Le processus libératoire de la femme tunisienne remonte à plus d’un siècle. Abdelaziz Thaâlbi, Tahar Hadded, Habib Bourguiba, et bien d’autres, ont beaucoup œuvré pour que la femme longtemps considérée l’être de l’intérieur , devienne égale à l’homme, et au même titre que lui, actrice dans l’histoire de son pays .L’opposition de nos femmes en 2012 / 2013 au projet islamiste discriminatoire , visant à faire de la femme un complément de l’homme, et qui fut vite retiré et remplacé par celui du principe de l’égalité de genre confirme bien l’éveil conscient du féminin sacré. Le projet de la ‘’ Colibe ‘’, le 13/08/2017 concernant le droit à l’égalité dans l’héritage entre les deux sexes, demeure encore avec d’autres projets ,une priorité dans le collimateur des mouvements féministes .

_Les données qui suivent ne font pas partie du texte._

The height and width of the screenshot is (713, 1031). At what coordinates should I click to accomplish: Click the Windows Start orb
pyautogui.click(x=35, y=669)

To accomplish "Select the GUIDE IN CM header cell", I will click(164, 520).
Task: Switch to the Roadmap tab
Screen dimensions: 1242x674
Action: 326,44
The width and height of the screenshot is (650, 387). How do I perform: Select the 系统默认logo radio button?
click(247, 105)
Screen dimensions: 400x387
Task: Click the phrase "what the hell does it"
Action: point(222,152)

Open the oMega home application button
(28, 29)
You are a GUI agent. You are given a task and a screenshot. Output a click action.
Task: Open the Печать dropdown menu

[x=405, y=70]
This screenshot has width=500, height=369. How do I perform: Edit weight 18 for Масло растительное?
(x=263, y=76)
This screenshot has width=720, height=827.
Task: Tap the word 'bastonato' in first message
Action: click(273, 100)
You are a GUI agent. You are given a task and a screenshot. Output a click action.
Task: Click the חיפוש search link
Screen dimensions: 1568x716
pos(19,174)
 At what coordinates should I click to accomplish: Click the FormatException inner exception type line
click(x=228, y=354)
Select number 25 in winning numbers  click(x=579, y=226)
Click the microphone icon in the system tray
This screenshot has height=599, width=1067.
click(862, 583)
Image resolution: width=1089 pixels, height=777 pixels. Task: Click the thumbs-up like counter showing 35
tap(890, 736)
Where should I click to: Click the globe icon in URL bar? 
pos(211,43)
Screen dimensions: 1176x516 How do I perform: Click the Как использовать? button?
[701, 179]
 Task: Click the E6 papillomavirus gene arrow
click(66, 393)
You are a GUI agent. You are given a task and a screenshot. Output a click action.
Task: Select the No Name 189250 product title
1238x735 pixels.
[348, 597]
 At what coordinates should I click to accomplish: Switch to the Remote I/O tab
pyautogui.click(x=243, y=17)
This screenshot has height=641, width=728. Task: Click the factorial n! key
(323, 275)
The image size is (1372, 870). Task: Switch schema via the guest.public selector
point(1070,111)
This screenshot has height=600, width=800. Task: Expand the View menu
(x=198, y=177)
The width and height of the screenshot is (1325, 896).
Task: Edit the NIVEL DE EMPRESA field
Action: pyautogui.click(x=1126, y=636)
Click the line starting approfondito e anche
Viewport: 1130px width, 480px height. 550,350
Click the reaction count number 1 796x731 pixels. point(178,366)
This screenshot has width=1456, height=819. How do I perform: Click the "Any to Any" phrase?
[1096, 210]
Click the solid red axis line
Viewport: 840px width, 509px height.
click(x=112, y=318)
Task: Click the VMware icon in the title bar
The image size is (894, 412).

A ce sujet le philosophe et islamologue Youssef Seddik, notait dans son livre ’’La révolution inachevée ‘’ : « Eux, ils croient qu’aimer , c’est mal. Nous, nous croyons que rien ne mérite de livrer un combat si ce n’est pour l’amour, et donc hors de toute violence. Eux, ils prétendent que le corps de la femme est un fardeauqu’elle se doit de porter dans la honte, Nous , nous croyons que les femmes, sont les seules maitresses de leurs corps. Eux, ils considèrent que la femme est le complément de l’homme , nous , nous croyons qu’elle est bien égale, étant mère, sœur, épouse, collègue, elle est au même titre que l’homme, actrice dans l’histoire de son pays »
Nombreux sont parmi nous, qui jettent l’éponge devant la suprématie de l’androcentrisme socioculturel , et se contentent de penser à l’ordre du destin ou de la création, laissant‘’ Dieu’’ seul responsable de cet ordre des choses . D’autres, pensent que c’est la position la plus faible, puisque par ignorance des visages invisibles de cet androcentrisme socioculturel , dans un consensus social, bourré de dogmes, de tabous, d’injustices et d’inégalités à l’égard des femmes, on impute cette même ignorance qui est seulement la nôtre à un principe extérieur le ‘’ destin ‘’ principe, qui par définition échappe à toute responsabilisation. Comment briser la relation de notre familiarité trompeuse qui nous lie à cet héritage socioculturel androcentrique et à cette pseudo suprématie masculine , afin de se pencher sur les vecteurs de reproductions ( Famille, Mosquée, école, Etat ), qui ne cessent d’arracher à ‘’ l’histoire sa propre historicité ‘’ ? Comment ‘’ Remettre les pendules à l’heure de vérité, de justice et d’égalités , entre féminin / Masculin ? N’est-il pas grand temps de repenser la relation homme /femme dans une logique fédératrice où chacun d’eux œuvre pour construire un ‘’ Nous conjugal ‘’ assurant un meilleur bien être psychosocial à tous et à toutes !
A mon sens, je dirais qu’aucune créature ne peut voler avec une seule aile , l’art de conduire harmonieusement les sociétés se situe à la croisée du féminin et du masculin, se sont les deux ailes qui permettent à la famille tout comme au corps social de s’élever.